Nothing may be left out, so copy every entry exactly.

----------

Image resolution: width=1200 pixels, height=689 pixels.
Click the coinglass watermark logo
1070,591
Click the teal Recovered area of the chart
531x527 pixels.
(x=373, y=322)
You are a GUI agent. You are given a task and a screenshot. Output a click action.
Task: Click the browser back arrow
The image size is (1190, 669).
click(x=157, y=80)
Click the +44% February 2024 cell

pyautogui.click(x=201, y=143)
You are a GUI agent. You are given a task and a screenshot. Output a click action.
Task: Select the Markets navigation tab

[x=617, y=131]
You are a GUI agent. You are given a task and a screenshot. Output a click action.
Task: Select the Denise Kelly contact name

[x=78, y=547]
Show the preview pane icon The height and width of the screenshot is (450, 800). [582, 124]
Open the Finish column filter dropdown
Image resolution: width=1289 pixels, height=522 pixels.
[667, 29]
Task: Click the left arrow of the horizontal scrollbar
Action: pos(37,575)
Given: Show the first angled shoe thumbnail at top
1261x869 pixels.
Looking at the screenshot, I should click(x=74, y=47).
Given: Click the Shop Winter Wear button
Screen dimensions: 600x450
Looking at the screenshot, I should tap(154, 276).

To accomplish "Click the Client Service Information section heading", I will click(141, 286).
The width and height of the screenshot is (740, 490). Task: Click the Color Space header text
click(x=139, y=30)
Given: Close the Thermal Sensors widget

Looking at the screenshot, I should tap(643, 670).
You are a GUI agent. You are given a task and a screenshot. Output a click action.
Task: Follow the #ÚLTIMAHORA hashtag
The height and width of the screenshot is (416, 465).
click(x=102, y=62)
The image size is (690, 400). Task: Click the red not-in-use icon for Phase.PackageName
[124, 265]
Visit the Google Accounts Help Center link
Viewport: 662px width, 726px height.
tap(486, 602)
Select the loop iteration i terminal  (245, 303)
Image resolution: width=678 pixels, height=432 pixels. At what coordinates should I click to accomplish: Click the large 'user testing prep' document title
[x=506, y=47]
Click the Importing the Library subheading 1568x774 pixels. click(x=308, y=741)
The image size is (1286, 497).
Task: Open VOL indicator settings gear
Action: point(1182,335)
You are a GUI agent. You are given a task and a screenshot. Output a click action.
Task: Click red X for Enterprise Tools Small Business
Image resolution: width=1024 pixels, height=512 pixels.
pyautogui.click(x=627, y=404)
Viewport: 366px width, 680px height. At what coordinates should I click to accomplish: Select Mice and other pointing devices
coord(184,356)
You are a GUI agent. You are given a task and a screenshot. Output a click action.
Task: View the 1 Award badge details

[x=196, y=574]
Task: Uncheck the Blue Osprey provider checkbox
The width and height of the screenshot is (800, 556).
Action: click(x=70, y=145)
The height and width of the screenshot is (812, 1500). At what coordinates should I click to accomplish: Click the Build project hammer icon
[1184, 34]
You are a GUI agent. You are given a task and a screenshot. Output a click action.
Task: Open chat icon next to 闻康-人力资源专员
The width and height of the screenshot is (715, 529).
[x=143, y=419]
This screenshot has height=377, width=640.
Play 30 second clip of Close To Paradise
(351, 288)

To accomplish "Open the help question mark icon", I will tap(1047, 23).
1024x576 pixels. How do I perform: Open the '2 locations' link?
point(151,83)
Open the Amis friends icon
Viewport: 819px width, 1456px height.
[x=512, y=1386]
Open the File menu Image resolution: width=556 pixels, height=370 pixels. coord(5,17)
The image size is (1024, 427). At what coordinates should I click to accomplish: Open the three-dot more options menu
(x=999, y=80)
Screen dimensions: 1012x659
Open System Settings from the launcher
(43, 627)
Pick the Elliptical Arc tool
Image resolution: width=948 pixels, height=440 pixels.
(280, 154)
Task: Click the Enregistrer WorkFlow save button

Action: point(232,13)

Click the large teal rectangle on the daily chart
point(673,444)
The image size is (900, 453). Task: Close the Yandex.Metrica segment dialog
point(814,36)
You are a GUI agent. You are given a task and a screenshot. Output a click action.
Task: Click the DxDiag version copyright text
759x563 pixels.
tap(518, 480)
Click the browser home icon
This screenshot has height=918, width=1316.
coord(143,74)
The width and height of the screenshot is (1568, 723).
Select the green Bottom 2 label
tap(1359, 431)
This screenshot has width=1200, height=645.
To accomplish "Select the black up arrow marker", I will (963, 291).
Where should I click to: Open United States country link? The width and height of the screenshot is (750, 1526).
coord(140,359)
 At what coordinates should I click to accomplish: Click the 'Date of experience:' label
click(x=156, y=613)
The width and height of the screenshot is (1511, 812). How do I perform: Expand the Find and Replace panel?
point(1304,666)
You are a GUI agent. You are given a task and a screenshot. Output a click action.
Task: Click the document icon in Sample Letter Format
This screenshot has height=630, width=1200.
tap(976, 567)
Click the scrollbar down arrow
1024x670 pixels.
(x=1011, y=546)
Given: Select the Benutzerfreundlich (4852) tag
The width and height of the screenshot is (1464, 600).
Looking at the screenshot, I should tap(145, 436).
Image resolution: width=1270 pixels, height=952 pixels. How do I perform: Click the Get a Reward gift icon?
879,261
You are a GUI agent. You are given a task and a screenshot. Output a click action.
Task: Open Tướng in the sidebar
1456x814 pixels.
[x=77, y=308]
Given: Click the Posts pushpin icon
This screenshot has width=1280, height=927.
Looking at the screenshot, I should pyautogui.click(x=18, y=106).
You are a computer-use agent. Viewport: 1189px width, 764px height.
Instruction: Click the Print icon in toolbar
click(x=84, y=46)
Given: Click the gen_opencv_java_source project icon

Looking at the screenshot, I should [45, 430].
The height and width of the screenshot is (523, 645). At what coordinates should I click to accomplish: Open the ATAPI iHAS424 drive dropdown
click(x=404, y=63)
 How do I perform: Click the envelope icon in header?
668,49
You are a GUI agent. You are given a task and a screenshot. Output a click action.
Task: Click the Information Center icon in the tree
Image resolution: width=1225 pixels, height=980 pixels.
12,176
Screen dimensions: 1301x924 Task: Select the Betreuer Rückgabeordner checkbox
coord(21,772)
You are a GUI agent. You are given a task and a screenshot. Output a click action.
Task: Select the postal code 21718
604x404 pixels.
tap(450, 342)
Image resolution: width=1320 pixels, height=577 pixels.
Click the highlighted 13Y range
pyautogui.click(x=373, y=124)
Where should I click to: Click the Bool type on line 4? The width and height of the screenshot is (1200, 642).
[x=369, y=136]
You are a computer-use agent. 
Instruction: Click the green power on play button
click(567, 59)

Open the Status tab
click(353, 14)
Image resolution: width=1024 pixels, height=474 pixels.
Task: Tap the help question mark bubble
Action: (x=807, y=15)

----------

* _Result for this exercise_
Image resolution: width=1200 pixels, height=689 pixels.
Click the coinglass watermark logo
1070,591
Click the teal Recovered area of the chart
531x527 pixels.
(x=373, y=322)
You are a GUI agent. You are given a task and a screenshot. Output a click action.
Task: Click the browser back arrow
The image size is (1190, 669).
click(x=157, y=80)
Click the +44% February 2024 cell

pyautogui.click(x=201, y=143)
You are a GUI agent. You are given a task and a screenshot. Output a click action.
Task: Select the Markets navigation tab

[x=617, y=131]
You are a GUI agent. You are given a task and a screenshot. Output a click action.
Task: Select the Denise Kelly contact name

[x=78, y=547]
Show the preview pane icon The height and width of the screenshot is (450, 800). [582, 124]
Open the Finish column filter dropdown
Image resolution: width=1289 pixels, height=522 pixels.
[667, 29]
Task: Click the left arrow of the horizontal scrollbar
Action: pos(37,575)
Given: Show the first angled shoe thumbnail at top
1261x869 pixels.
Looking at the screenshot, I should click(x=74, y=47).
Given: Click the Shop Winter Wear button
Screen dimensions: 600x450
Looking at the screenshot, I should tap(154, 276).

To accomplish "Click the Client Service Information section heading", I will click(141, 286).
The width and height of the screenshot is (740, 490). Task: Click the Color Space header text
click(x=139, y=30)
Given: Close the Thermal Sensors widget

Looking at the screenshot, I should tap(643, 670).
You are a GUI agent. You are given a task and a screenshot. Output a click action.
Task: Follow the #ÚLTIMAHORA hashtag
The height and width of the screenshot is (416, 465).
click(x=102, y=62)
The image size is (690, 400). Task: Click the red not-in-use icon for Phase.PackageName
[124, 265]
Visit the Google Accounts Help Center link
Viewport: 662px width, 726px height.
tap(486, 602)
Select the loop iteration i terminal  (245, 303)
Image resolution: width=678 pixels, height=432 pixels. At what coordinates should I click to accomplish: Click the large 'user testing prep' document title
[x=506, y=47]
Click the Importing the Library subheading 1568x774 pixels. click(x=308, y=741)
The image size is (1286, 497).
Task: Open VOL indicator settings gear
Action: point(1182,335)
You are a GUI agent. You are given a task and a screenshot. Output a click action.
Task: Click red X for Enterprise Tools Small Business
Image resolution: width=1024 pixels, height=512 pixels.
pyautogui.click(x=627, y=404)
Viewport: 366px width, 680px height. At what coordinates should I click to accomplish: Select Mice and other pointing devices
coord(184,356)
You are a GUI agent. You are given a task and a screenshot. Output a click action.
Task: View the 1 Award badge details

[x=196, y=574]
Task: Uncheck the Blue Osprey provider checkbox
The width and height of the screenshot is (800, 556).
Action: click(x=70, y=145)
The height and width of the screenshot is (812, 1500). At what coordinates should I click to accomplish: Click the Build project hammer icon
[1184, 34]
You are a GUI agent. You are given a task and a screenshot. Output a click action.
Task: Open chat icon next to 闻康-人力资源专员
The width and height of the screenshot is (715, 529).
[x=143, y=419]
This screenshot has height=377, width=640.
Play 30 second clip of Close To Paradise
(351, 288)

To accomplish "Open the help question mark icon", I will tap(1047, 23).
1024x576 pixels. How do I perform: Open the '2 locations' link?
point(151,83)
Open the Amis friends icon
Viewport: 819px width, 1456px height.
[x=512, y=1386]
Open the File menu Image resolution: width=556 pixels, height=370 pixels. coord(5,17)
The image size is (1024, 427). At what coordinates should I click to accomplish: Open the three-dot more options menu
(x=999, y=80)
Screen dimensions: 1012x659
Open System Settings from the launcher
(43, 627)
Pick the Elliptical Arc tool
Image resolution: width=948 pixels, height=440 pixels.
(280, 154)
Task: Click the Enregistrer WorkFlow save button

Action: point(232,13)

Click the large teal rectangle on the daily chart
point(673,444)
The image size is (900, 453). Task: Close the Yandex.Metrica segment dialog
point(814,36)
You are a GUI agent. You are given a task and a screenshot. Output a click action.
Task: Click the DxDiag version copyright text
759x563 pixels.
tap(518, 480)
Click the browser home icon
This screenshot has height=918, width=1316.
coord(143,74)
The width and height of the screenshot is (1568, 723).
Select the green Bottom 2 label
tap(1359, 431)
This screenshot has width=1200, height=645.
To accomplish "Select the black up arrow marker", I will (963, 291).
Where should I click to: Open United States country link? The width and height of the screenshot is (750, 1526).
coord(140,359)
 At what coordinates should I click to accomplish: Click the 'Date of experience:' label
click(x=156, y=613)
The width and height of the screenshot is (1511, 812). How do I perform: Expand the Find and Replace panel?
point(1304,666)
You are a GUI agent. You are given a task and a screenshot. Output a click action.
Task: Click the document icon in Sample Letter Format
This screenshot has height=630, width=1200.
tap(976, 567)
Click the scrollbar down arrow
1024x670 pixels.
(x=1011, y=546)
Given: Select the Benutzerfreundlich (4852) tag
The width and height of the screenshot is (1464, 600).
Looking at the screenshot, I should tap(145, 436).
Image resolution: width=1270 pixels, height=952 pixels. How do I perform: Click the Get a Reward gift icon?
879,261
You are a GUI agent. You are given a task and a screenshot. Output a click action.
Task: Open Tướng in the sidebar
1456x814 pixels.
[x=77, y=308]
Given: Click the Posts pushpin icon
This screenshot has width=1280, height=927.
Looking at the screenshot, I should pyautogui.click(x=18, y=106).
You are a computer-use agent. Viewport: 1189px width, 764px height.
Instruction: Click the Print icon in toolbar
click(x=84, y=46)
Given: Click the gen_opencv_java_source project icon

Looking at the screenshot, I should [45, 430].
The height and width of the screenshot is (523, 645). At what coordinates should I click to accomplish: Open the ATAPI iHAS424 drive dropdown
click(x=404, y=63)
 How do I perform: Click the envelope icon in header?
668,49
You are a GUI agent. You are given a task and a screenshot. Output a click action.
Task: Click the Information Center icon in the tree
Image resolution: width=1225 pixels, height=980 pixels.
12,176
Screen dimensions: 1301x924 Task: Select the Betreuer Rückgabeordner checkbox
coord(21,772)
You are a GUI agent. You are given a task and a screenshot. Output a click action.
Task: Select the postal code 21718
604x404 pixels.
tap(450, 342)
Image resolution: width=1320 pixels, height=577 pixels.
Click the highlighted 13Y range
pyautogui.click(x=373, y=124)
Where should I click to: Click the Bool type on line 4? The width and height of the screenshot is (1200, 642).
[x=369, y=136]
You are a computer-use agent. 
Instruction: Click the green power on play button
click(567, 59)

Open the Status tab
click(353, 14)
Image resolution: width=1024 pixels, height=474 pixels.
Task: Tap the help question mark bubble
Action: (x=807, y=15)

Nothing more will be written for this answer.